» EXERCISE DETAILS
Edit the records so that every "refresh icon" becomes "reload icon", with no other changes.

Element and text location records
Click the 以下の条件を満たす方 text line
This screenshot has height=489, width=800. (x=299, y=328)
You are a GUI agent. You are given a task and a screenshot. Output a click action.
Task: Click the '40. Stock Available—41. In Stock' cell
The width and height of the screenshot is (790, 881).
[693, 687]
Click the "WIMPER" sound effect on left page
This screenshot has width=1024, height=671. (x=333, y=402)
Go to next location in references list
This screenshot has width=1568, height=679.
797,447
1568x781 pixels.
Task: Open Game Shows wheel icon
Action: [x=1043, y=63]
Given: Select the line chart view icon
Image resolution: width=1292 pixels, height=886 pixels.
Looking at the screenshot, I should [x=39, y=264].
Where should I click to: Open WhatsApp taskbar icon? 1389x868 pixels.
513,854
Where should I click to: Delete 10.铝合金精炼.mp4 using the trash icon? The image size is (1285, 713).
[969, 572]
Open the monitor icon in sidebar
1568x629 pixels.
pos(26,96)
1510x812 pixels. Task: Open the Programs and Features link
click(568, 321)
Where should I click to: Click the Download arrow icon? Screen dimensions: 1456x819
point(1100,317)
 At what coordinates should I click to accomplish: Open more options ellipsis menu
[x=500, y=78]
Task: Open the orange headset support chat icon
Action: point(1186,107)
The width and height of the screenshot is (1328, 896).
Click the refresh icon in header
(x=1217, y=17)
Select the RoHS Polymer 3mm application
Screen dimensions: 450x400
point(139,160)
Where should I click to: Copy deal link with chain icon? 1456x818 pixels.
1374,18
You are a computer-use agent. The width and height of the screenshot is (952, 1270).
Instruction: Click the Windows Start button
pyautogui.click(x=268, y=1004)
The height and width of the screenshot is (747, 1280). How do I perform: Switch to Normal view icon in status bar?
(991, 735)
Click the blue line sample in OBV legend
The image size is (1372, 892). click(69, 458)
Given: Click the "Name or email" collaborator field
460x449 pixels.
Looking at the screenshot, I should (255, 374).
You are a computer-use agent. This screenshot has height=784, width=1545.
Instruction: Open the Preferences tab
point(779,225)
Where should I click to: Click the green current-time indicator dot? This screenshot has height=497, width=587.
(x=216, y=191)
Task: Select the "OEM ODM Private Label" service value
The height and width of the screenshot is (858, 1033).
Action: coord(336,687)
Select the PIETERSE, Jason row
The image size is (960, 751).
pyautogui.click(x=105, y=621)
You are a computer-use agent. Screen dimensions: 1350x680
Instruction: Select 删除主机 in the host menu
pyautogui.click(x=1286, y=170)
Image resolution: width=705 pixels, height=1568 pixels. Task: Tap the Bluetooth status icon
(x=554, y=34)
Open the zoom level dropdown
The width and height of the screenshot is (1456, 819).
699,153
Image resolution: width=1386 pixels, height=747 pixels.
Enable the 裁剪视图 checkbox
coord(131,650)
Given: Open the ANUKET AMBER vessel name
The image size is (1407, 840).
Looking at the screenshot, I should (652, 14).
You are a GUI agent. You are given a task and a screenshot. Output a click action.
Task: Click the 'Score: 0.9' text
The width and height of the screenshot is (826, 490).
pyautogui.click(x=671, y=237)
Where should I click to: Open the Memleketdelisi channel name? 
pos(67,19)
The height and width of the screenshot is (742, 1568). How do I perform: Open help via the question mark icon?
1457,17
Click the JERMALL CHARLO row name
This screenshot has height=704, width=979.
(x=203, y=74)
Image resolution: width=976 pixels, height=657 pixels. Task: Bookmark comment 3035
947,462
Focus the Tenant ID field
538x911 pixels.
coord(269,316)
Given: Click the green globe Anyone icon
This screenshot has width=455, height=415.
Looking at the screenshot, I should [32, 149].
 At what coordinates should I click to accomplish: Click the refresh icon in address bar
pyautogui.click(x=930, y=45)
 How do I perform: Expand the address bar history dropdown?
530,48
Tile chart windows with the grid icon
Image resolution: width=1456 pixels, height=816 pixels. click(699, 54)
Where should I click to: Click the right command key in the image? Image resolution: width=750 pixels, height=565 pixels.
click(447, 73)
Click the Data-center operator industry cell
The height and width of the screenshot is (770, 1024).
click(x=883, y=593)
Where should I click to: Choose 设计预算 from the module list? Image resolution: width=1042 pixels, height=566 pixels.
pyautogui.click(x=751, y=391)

» SOLUTION
Click the 以下の条件を満たす方 text line
This screenshot has height=489, width=800. (x=299, y=328)
You are a GUI agent. You are given a task and a screenshot. Output a click action.
Task: Click the '40. Stock Available—41. In Stock' cell
The width and height of the screenshot is (790, 881).
[693, 687]
Click the "WIMPER" sound effect on left page
This screenshot has width=1024, height=671. (x=333, y=402)
Go to next location in references list
This screenshot has width=1568, height=679.
797,447
1568x781 pixels.
Task: Open Game Shows wheel icon
Action: [x=1043, y=63]
Given: Select the line chart view icon
Image resolution: width=1292 pixels, height=886 pixels.
Looking at the screenshot, I should [x=39, y=264].
Where should I click to: Open WhatsApp taskbar icon? 1389x868 pixels.
513,854
Where should I click to: Delete 10.铝合金精炼.mp4 using the trash icon? The image size is (1285, 713).
[969, 572]
Open the monitor icon in sidebar
1568x629 pixels.
pos(26,96)
1510x812 pixels. Task: Open the Programs and Features link
click(568, 321)
Where should I click to: Click the Download arrow icon? Screen dimensions: 1456x819
point(1100,317)
 At what coordinates should I click to accomplish: Open more options ellipsis menu
[x=500, y=78]
Task: Open the orange headset support chat icon
Action: point(1186,107)
The width and height of the screenshot is (1328, 896).
Click the reload icon in header
(x=1217, y=17)
Select the RoHS Polymer 3mm application
Screen dimensions: 450x400
point(139,160)
Where should I click to: Copy deal link with chain icon? 1456x818 pixels.
1374,18
You are a computer-use agent. The width and height of the screenshot is (952, 1270).
Instruction: Click the Windows Start button
pyautogui.click(x=268, y=1004)
The height and width of the screenshot is (747, 1280). How do I perform: Switch to Normal view icon in status bar?
(991, 735)
Click the blue line sample in OBV legend
The image size is (1372, 892). click(69, 458)
Given: Click the "Name or email" collaborator field
460x449 pixels.
Looking at the screenshot, I should (255, 374).
You are a computer-use agent. This screenshot has height=784, width=1545.
Instruction: Open the Preferences tab
point(779,225)
Where should I click to: Click the green current-time indicator dot? This screenshot has height=497, width=587.
(x=216, y=191)
Task: Select the "OEM ODM Private Label" service value
The height and width of the screenshot is (858, 1033).
Action: coord(336,687)
Select the PIETERSE, Jason row
The image size is (960, 751).
pyautogui.click(x=105, y=621)
You are a computer-use agent. Screen dimensions: 1350x680
Instruction: Select 删除主机 in the host menu
pyautogui.click(x=1286, y=170)
Image resolution: width=705 pixels, height=1568 pixels. Task: Tap the Bluetooth status icon
(x=554, y=34)
Open the zoom level dropdown
The width and height of the screenshot is (1456, 819).
699,153
Image resolution: width=1386 pixels, height=747 pixels.
Enable the 裁剪视图 checkbox
coord(131,650)
Given: Open the ANUKET AMBER vessel name
The image size is (1407, 840).
Looking at the screenshot, I should (652, 14).
You are a GUI agent. You are given a task and a screenshot. Output a click action.
Task: Click the 'Score: 0.9' text
The width and height of the screenshot is (826, 490).
pyautogui.click(x=671, y=237)
Where should I click to: Open the Memleketdelisi channel name? 
pos(67,19)
The height and width of the screenshot is (742, 1568). How do I perform: Open help via the question mark icon?
1457,17
Click the JERMALL CHARLO row name
This screenshot has height=704, width=979.
(x=203, y=74)
Image resolution: width=976 pixels, height=657 pixels. Task: Bookmark comment 3035
947,462
Focus the Tenant ID field
538x911 pixels.
coord(269,316)
Given: Click the green globe Anyone icon
This screenshot has width=455, height=415.
Looking at the screenshot, I should [32, 149].
 At what coordinates should I click to accomplish: Click the reload icon in address bar
pyautogui.click(x=930, y=45)
 How do I perform: Expand the address bar history dropdown?
530,48
Tile chart windows with the grid icon
Image resolution: width=1456 pixels, height=816 pixels. click(699, 54)
Where should I click to: Click the right command key in the image? Image resolution: width=750 pixels, height=565 pixels.
click(447, 73)
Click the Data-center operator industry cell
The height and width of the screenshot is (770, 1024).
click(x=883, y=593)
Where should I click to: Choose 设计预算 from the module list? Image resolution: width=1042 pixels, height=566 pixels.
pyautogui.click(x=751, y=391)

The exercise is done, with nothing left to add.